Top of Provided records

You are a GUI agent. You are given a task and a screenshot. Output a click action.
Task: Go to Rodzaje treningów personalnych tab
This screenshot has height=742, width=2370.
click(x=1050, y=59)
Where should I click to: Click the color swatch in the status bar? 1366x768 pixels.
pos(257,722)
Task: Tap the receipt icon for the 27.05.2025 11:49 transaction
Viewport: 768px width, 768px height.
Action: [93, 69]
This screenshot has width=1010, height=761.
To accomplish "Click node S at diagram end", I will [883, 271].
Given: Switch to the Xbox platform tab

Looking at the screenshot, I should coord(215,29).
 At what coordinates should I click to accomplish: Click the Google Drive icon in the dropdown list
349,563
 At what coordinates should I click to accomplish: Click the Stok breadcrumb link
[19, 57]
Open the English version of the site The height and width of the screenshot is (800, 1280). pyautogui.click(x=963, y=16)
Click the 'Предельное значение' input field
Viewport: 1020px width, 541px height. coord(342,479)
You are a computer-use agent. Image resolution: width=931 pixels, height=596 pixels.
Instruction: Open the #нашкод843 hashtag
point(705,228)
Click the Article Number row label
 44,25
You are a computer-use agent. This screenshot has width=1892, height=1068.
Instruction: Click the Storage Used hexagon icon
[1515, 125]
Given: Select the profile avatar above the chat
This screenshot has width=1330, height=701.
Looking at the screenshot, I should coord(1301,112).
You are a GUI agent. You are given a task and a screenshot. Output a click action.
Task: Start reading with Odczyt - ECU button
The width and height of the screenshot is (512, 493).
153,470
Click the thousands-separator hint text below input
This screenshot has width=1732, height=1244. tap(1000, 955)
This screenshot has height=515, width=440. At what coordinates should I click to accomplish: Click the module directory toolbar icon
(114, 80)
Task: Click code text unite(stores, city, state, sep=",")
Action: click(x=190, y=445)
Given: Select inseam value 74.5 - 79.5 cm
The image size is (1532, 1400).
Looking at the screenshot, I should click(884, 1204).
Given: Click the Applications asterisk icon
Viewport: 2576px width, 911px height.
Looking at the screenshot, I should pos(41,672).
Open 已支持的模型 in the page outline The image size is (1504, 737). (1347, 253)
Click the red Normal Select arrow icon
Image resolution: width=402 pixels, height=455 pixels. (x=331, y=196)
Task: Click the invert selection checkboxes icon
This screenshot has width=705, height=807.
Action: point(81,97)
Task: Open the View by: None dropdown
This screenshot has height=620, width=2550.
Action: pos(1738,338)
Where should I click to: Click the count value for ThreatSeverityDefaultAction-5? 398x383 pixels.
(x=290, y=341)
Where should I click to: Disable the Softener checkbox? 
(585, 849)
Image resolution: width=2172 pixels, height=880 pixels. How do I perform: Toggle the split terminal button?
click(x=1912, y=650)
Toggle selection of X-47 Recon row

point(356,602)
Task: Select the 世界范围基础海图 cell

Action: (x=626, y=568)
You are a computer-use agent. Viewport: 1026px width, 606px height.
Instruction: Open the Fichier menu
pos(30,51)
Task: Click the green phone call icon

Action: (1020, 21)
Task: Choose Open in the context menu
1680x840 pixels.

Bottom of Provided records

- [Work to complete] So that no detail is lost, give every line of the data again exactly.

- [Output of the task]
You are a GUI agent. You are given a task and a screenshot. Output a click action.
Task: Go to Rodzaje treningów personalnych tab
This screenshot has height=742, width=2370.
click(x=1050, y=59)
Where should I click to: Click the color swatch in the status bar? 1366x768 pixels.
pos(257,722)
Task: Tap the receipt icon for the 27.05.2025 11:49 transaction
Viewport: 768px width, 768px height.
Action: [93, 69]
This screenshot has width=1010, height=761.
To accomplish "Click node S at diagram end", I will [883, 271].
Given: Switch to the Xbox platform tab

Looking at the screenshot, I should coord(215,29).
 At what coordinates should I click to accomplish: Click the Google Drive icon in the dropdown list
349,563
 At what coordinates should I click to accomplish: Click the Stok breadcrumb link
[19, 57]
Open the English version of the site The height and width of the screenshot is (800, 1280). pyautogui.click(x=963, y=16)
Click the 'Предельное значение' input field
Viewport: 1020px width, 541px height. coord(342,479)
You are a computer-use agent. Image resolution: width=931 pixels, height=596 pixels.
Instruction: Open the #нашкод843 hashtag
point(705,228)
Click the Article Number row label
 44,25
You are a computer-use agent. This screenshot has width=1892, height=1068.
Instruction: Click the Storage Used hexagon icon
[1515, 125]
Given: Select the profile avatar above the chat
This screenshot has width=1330, height=701.
Looking at the screenshot, I should coord(1301,112).
You are a GUI agent. You are given a task and a screenshot. Output a click action.
Task: Start reading with Odczyt - ECU button
The width and height of the screenshot is (512, 493).
153,470
Click the thousands-separator hint text below input
This screenshot has width=1732, height=1244. tap(1000, 955)
This screenshot has height=515, width=440. At what coordinates should I click to accomplish: Click the module directory toolbar icon
(114, 80)
Task: Click code text unite(stores, city, state, sep=",")
Action: click(x=190, y=445)
Given: Select inseam value 74.5 - 79.5 cm
The image size is (1532, 1400).
Looking at the screenshot, I should click(884, 1204).
Given: Click the Applications asterisk icon
Viewport: 2576px width, 911px height.
Looking at the screenshot, I should pos(41,672).
Open 已支持的模型 in the page outline The image size is (1504, 737). (1347, 253)
Click the red Normal Select arrow icon
Image resolution: width=402 pixels, height=455 pixels. (x=331, y=196)
Task: Click the invert selection checkboxes icon
This screenshot has width=705, height=807.
Action: point(81,97)
Task: Open the View by: None dropdown
This screenshot has height=620, width=2550.
Action: pos(1738,338)
Where should I click to: Click the count value for ThreatSeverityDefaultAction-5? 398x383 pixels.
(x=290, y=341)
Where should I click to: Disable the Softener checkbox? 
(585, 849)
Image resolution: width=2172 pixels, height=880 pixels. How do I perform: Toggle the split terminal button?
click(x=1912, y=650)
Toggle selection of X-47 Recon row

point(356,602)
Task: Select the 世界范围基础海图 cell

Action: (x=626, y=568)
You are a computer-use agent. Viewport: 1026px width, 606px height.
Instruction: Open the Fichier menu
pos(30,51)
Task: Click the green phone call icon

Action: (1020, 21)
Task: Choose Open in the context menu
1680x840 pixels.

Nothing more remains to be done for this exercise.